Two lines in the data below mark the range: the one with "Set priority to 9 on the number bar" and the one with "Task: Expand the 选择学科 dropdown". Return both, along with every line between them, exactly.
##### Data records #####
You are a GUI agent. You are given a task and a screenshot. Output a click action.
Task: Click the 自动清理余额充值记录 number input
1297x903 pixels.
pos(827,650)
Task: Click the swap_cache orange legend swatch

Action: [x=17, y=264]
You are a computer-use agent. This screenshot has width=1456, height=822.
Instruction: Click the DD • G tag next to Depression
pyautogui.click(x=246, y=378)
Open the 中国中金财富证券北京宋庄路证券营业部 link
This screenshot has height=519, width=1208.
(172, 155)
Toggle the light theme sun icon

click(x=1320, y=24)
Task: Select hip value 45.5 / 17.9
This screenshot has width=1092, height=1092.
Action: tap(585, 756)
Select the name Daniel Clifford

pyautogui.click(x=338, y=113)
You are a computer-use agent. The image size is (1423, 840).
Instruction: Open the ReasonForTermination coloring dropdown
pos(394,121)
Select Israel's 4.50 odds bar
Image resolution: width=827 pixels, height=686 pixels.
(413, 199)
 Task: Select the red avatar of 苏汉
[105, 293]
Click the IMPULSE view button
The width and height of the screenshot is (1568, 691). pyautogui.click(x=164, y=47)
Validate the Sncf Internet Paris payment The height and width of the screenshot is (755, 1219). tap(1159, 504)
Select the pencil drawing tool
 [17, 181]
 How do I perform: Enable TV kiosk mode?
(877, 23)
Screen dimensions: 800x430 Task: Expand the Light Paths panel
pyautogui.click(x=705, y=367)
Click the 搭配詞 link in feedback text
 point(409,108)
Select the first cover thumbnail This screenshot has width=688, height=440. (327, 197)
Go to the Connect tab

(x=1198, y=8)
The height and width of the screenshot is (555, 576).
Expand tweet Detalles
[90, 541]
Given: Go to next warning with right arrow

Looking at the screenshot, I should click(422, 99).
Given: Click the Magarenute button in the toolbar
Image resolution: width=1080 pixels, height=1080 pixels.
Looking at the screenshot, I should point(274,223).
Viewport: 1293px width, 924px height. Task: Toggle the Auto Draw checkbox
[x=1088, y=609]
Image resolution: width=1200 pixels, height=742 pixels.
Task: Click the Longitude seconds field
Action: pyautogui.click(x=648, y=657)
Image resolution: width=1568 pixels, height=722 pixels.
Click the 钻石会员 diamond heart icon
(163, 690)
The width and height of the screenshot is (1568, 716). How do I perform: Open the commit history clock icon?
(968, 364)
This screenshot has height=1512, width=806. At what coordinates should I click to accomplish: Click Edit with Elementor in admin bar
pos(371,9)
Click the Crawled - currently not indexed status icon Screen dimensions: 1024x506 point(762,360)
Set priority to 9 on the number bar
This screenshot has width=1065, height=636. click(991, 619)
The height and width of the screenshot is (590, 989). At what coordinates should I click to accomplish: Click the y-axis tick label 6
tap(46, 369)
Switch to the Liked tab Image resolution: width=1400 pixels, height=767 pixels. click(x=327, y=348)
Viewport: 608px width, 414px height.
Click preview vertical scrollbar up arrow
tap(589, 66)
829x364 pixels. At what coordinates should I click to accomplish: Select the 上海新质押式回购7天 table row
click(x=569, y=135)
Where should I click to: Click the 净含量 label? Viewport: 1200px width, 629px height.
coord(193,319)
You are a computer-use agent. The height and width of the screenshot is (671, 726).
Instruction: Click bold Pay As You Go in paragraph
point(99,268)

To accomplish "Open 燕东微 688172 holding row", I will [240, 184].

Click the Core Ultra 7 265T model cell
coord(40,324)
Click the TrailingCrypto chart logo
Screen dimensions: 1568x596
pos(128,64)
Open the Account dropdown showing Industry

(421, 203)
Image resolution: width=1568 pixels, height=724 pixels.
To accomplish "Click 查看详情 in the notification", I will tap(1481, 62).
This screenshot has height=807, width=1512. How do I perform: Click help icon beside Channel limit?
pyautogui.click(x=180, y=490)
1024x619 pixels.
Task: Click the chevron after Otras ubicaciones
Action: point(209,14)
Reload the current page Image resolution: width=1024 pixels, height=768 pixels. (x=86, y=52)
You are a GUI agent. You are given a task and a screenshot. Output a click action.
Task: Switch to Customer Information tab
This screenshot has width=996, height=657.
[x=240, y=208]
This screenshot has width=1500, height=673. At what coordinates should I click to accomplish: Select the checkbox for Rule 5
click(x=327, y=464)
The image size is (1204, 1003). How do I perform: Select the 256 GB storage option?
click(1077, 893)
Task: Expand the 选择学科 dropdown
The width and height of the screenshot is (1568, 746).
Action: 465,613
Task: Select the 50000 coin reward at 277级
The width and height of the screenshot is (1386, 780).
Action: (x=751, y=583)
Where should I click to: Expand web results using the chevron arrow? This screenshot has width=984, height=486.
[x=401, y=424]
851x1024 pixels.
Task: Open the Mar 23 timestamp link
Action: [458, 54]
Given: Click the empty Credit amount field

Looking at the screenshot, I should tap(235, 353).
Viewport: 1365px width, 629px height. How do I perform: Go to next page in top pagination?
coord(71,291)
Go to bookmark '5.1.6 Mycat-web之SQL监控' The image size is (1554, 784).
#####
▶ **Answer for this exercise**:
Set priority to 9 on the number bar
This screenshot has width=1065, height=636. click(991, 619)
The height and width of the screenshot is (590, 989). At what coordinates should I click to accomplish: Click the y-axis tick label 6
tap(46, 369)
Switch to the Liked tab Image resolution: width=1400 pixels, height=767 pixels. click(x=327, y=348)
Viewport: 608px width, 414px height.
Click preview vertical scrollbar up arrow
tap(589, 66)
829x364 pixels. At what coordinates should I click to accomplish: Select the 上海新质押式回购7天 table row
click(x=569, y=135)
Where should I click to: Click the 净含量 label? Viewport: 1200px width, 629px height.
coord(193,319)
You are a computer-use agent. The height and width of the screenshot is (671, 726).
Instruction: Click bold Pay As You Go in paragraph
point(99,268)

To accomplish "Open 燕东微 688172 holding row", I will [240, 184].

Click the Core Ultra 7 265T model cell
coord(40,324)
Click the TrailingCrypto chart logo
Screen dimensions: 1568x596
pos(128,64)
Open the Account dropdown showing Industry

(421, 203)
Image resolution: width=1568 pixels, height=724 pixels.
To accomplish "Click 查看详情 in the notification", I will tap(1481, 62).
This screenshot has height=807, width=1512. How do I perform: Click help icon beside Channel limit?
pyautogui.click(x=180, y=490)
1024x619 pixels.
Task: Click the chevron after Otras ubicaciones
Action: point(209,14)
Reload the current page Image resolution: width=1024 pixels, height=768 pixels. (x=86, y=52)
You are a GUI agent. You are given a task and a screenshot. Output a click action.
Task: Switch to Customer Information tab
This screenshot has width=996, height=657.
[x=240, y=208]
This screenshot has width=1500, height=673. At what coordinates should I click to accomplish: Select the checkbox for Rule 5
click(x=327, y=464)
The image size is (1204, 1003). How do I perform: Select the 256 GB storage option?
click(1077, 893)
Task: Expand the 选择学科 dropdown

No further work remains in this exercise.